A high intake of nuts can have links to a reduced risk of heart disease mortality or other causes. The experts recommend peanuts, in specific, as a cost-effective way to enhance cardiovascular health for a few individuals.
Studies also suggest that including 46 g per day of peanut butter or peanuts into an ADA (American Diabetes Association) diet plan for 6 months could improve blood lipid profiles, benefit the heart, and control weight for diabetes patients.
However, as peanut butter is rich in calories, people must limit their intake if they do not want to gain weight. Having more than the prescribed amount will also increase sodium and fat intake, which does not benefit the heart.
Many fitness enthusiasts and bodybuilders include peanut butter in their diets for several reasons.
Although calorie amounts will vary based on activity level, stature, and metabolic rate, the typical daily prescribed calorie intake ranges from up to 3,000 calories per day for men and around 1,600–2,400 calories per day for women.
However, active women need up to 2,400 calories per day, while active adult men should consume up to 3,000 calories daily.
Thanks to its rich-calorie content, peanut butter is an easy way to increase unsaturated fat and calorie intake.
Nut butter is also a great source of protein, which is important for repairing and building muscles. Although peanut butter is not a whole protein — meaning it does not contain all of the essential amino acids the body requires — it does count toward an individuals’ daily protein intake.
Peanut butter combined with whole-grain bread makes a more complete protein meal, as the bread has the amino acid methionine, which peanut butter is devoid of.
4. Managing blood sugar levels
Peanut butter is a comparatively low-carbohydrate food that has good amounts of protein and fats and some fiber.
These characteristics infer that peanut butter, with no extra sugar, does not significantly impact blood glucose levels. This means it can be a great option for people with diabetes.
The ADA recommends that individuals replace saturated fats with monounsaturated fats in their diets. They suggest peanuts, peanut butter, and peanut oil as excellent sources of monounsaturated fat.
A brief study in 2013 indicates that eating peanuts or peanut butter for breakfast could help obese women and an increased risk of type 2 diabetes to control their blood glucose levels.
According to the survey, the women who incorporated nuts into their breakfast had lower blood sugar levels and reported less hunger than women who ate a breakfast that has a similar amount of carbohydrates but no nuts.

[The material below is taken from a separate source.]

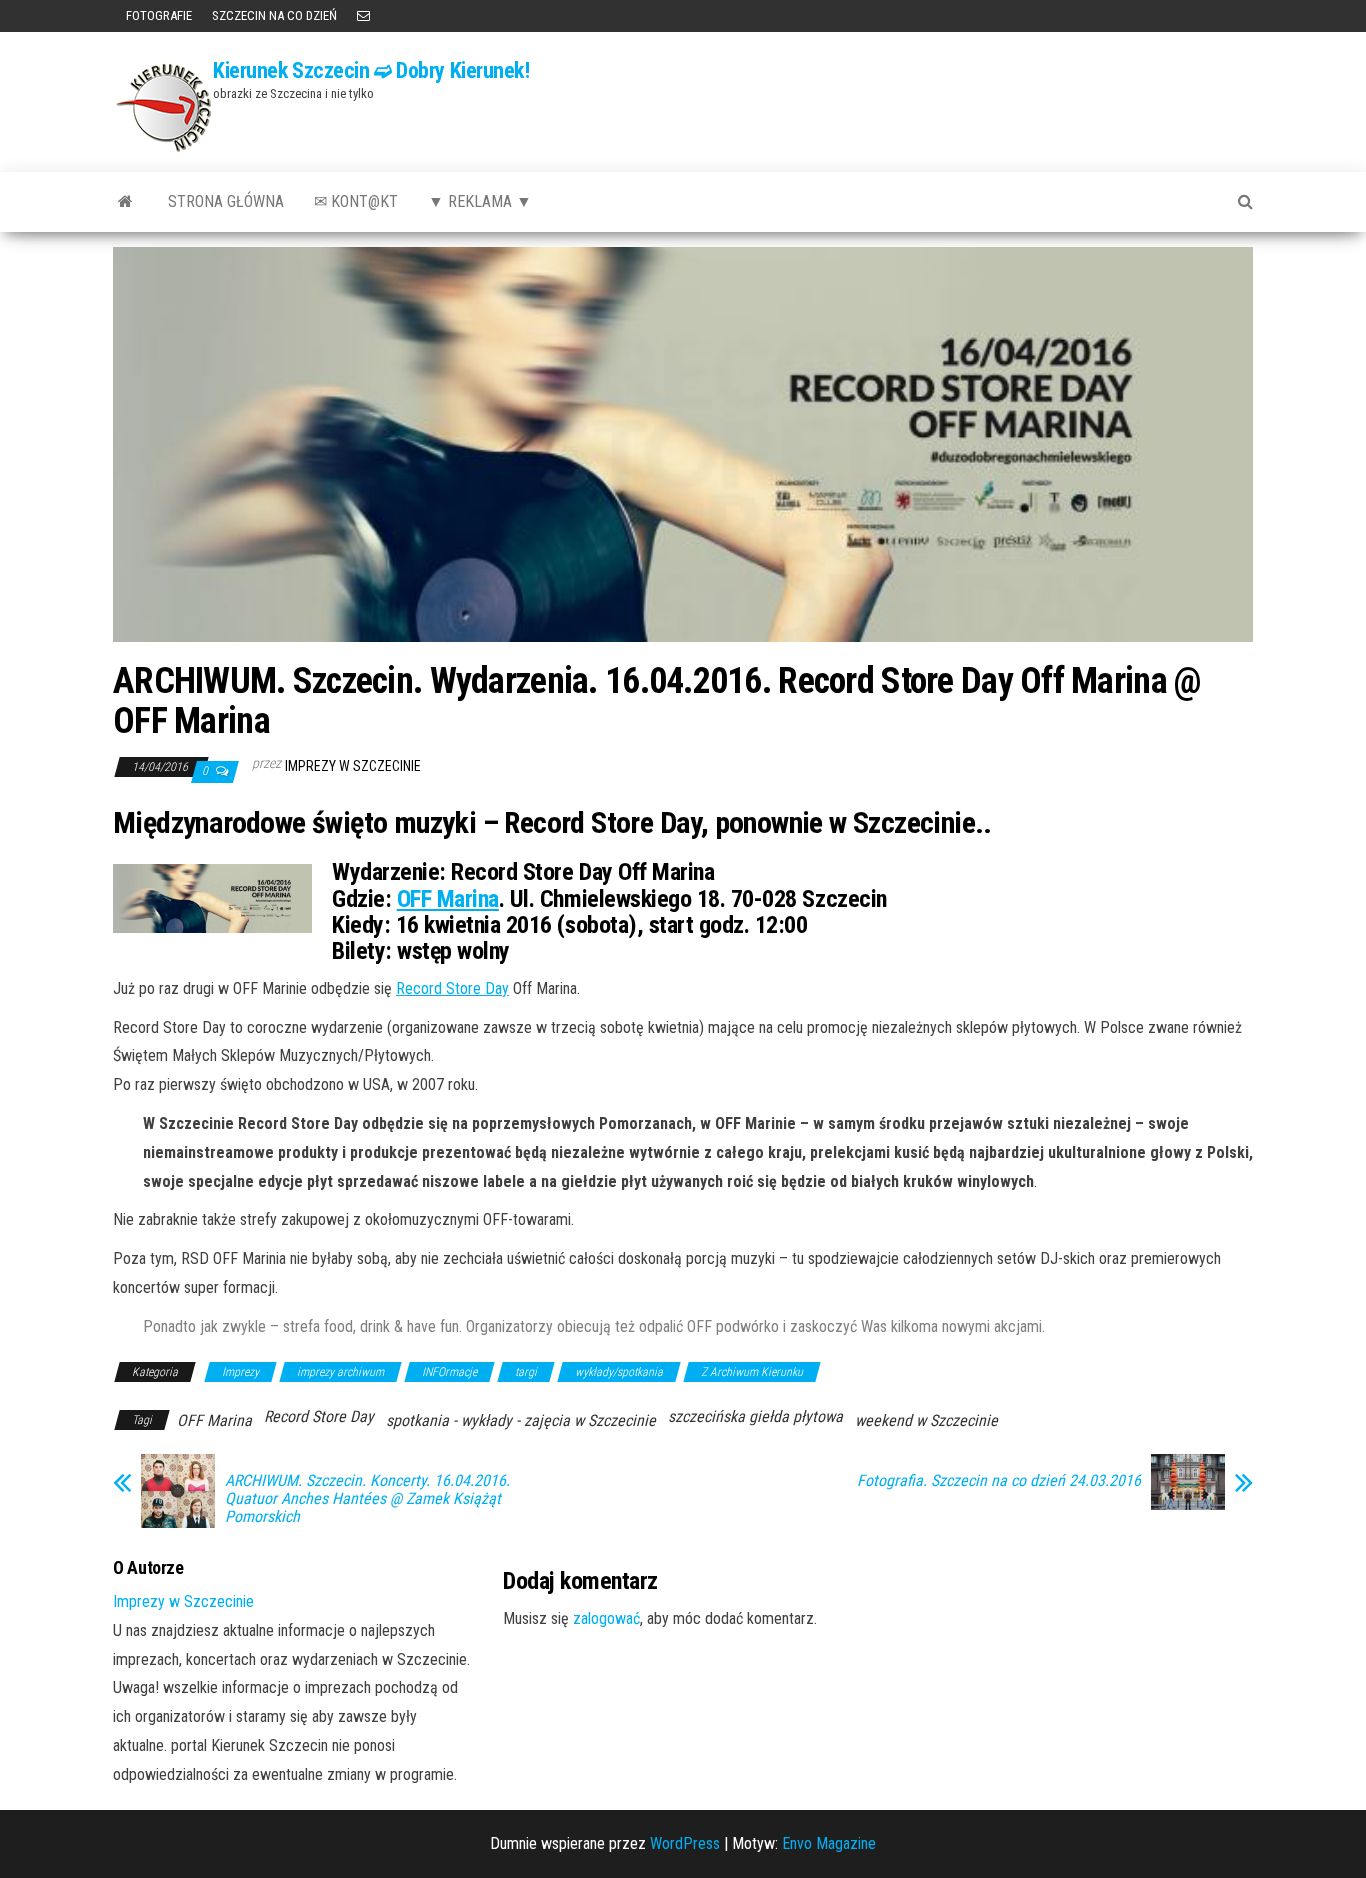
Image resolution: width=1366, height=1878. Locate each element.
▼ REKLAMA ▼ (480, 201)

Peanut butter is an excellent source of magnesium, which is an essential nutrient for diabetes patients. Prolonged periods of high blood sugar may minimize magnesium levels in the body. Low magnesium levels are linked to type 2 diabetes and prediabetes.
5. Minimizing the risk of breast disease
Consuming peanut butter, particularly from a young age, can minimize BBD risk (benign breast disease), which increases the risk of breast cancer.

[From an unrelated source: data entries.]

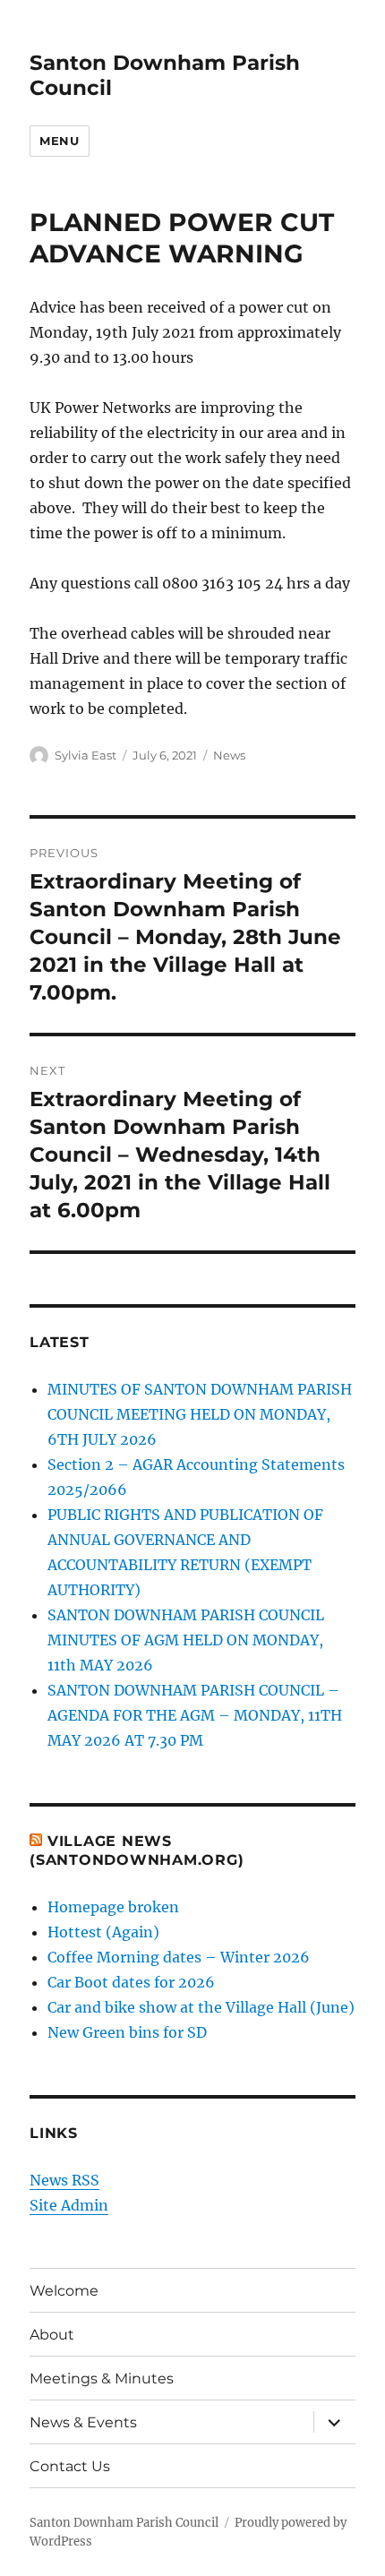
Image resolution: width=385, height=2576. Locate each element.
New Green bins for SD (127, 2032)
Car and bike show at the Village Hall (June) (201, 2007)
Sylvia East (85, 755)
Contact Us (70, 2466)
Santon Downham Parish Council (124, 2522)
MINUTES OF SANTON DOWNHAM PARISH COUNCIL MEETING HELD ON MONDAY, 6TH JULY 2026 (199, 1414)
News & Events (83, 2422)
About (52, 2334)
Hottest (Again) (103, 1932)
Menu (59, 140)
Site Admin (69, 2205)
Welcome (64, 2290)
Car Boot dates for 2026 (131, 1982)
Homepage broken (113, 1907)
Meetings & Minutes (102, 2378)
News (229, 755)
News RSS (64, 2180)
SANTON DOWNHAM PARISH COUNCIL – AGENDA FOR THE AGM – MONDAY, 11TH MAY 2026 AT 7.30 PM (194, 1715)
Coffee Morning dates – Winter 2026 (178, 1957)
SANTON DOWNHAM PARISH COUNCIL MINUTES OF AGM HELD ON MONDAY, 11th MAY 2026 (185, 1640)
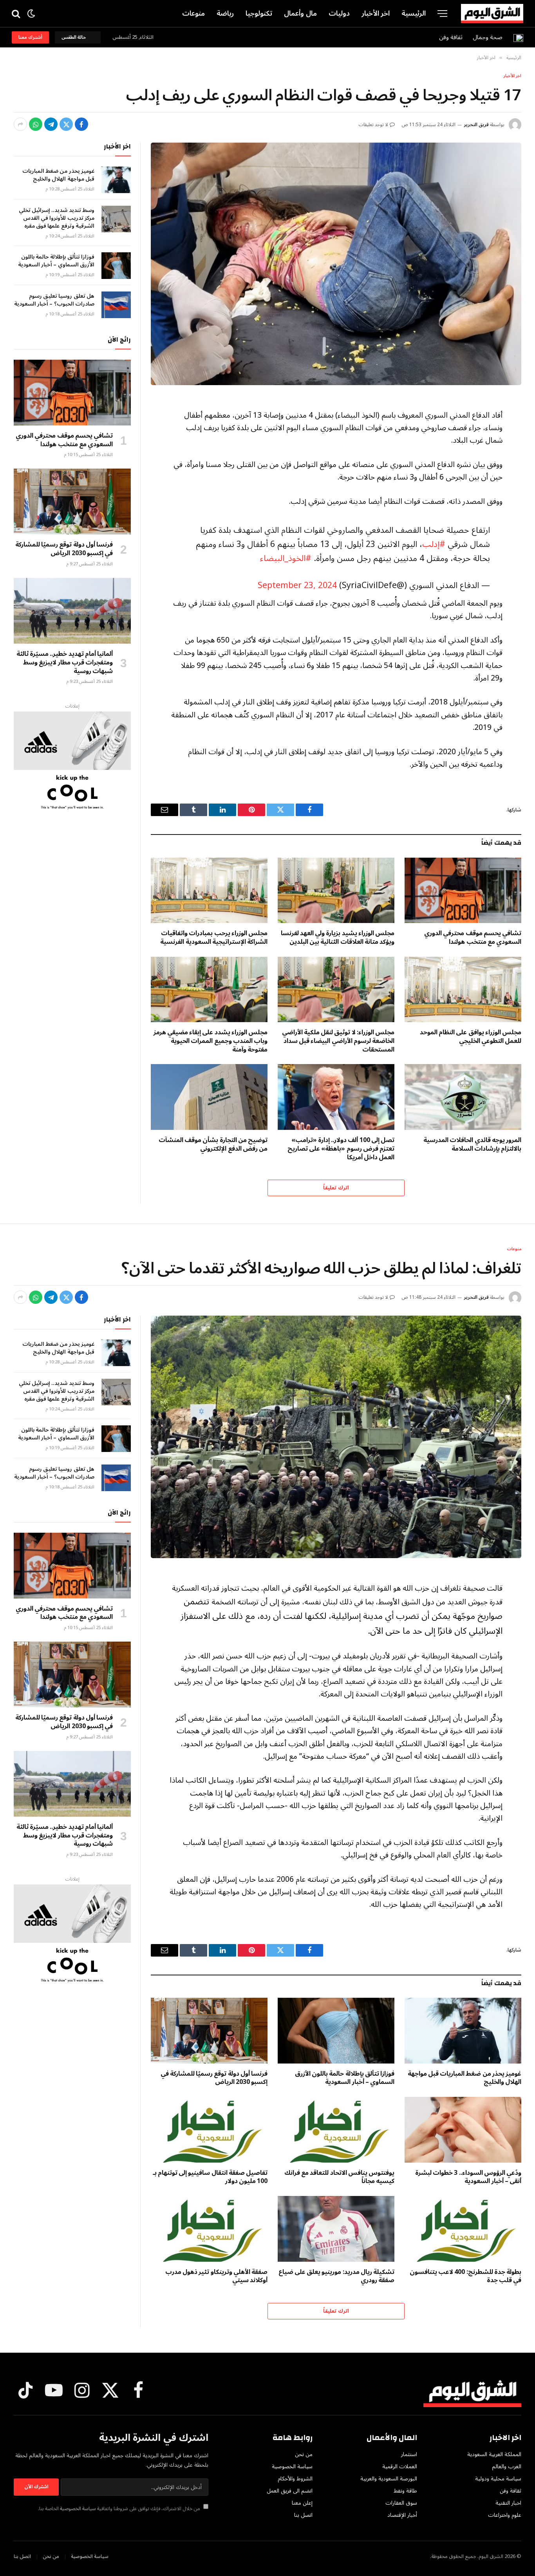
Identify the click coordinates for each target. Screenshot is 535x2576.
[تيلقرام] (51, 124)
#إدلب (433, 544)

A study in the journal BCRT (Breast Cancer Research and Treatment) reports that eating nuts and peanut butter at any age may lower the risk of developing benign breast disease by age 30.
The scientists examined the data for over 9,000 schoolgirls in America. Other kinds of pulses, such as soy and beans, and vegetable fats, and other nuts, may also offer BBD protection.
Even people with a family history of breast cancer had a remarkably lower risk of eating peanut butter and these other foods.
Peanut butter can be a healthy option when individuals enjoy it as part of a balanced diet. It is rich in various nutrients, including magnesium and protein, which can help protect the heart and manage body weight and blood sugar.
However, overeating peanut butter can increase an individuals’ daily intake of sodium, saturated fat, and calories. Those who have a peanut allergy should skip peanut butter as it could trigger a potentially fatal reaction.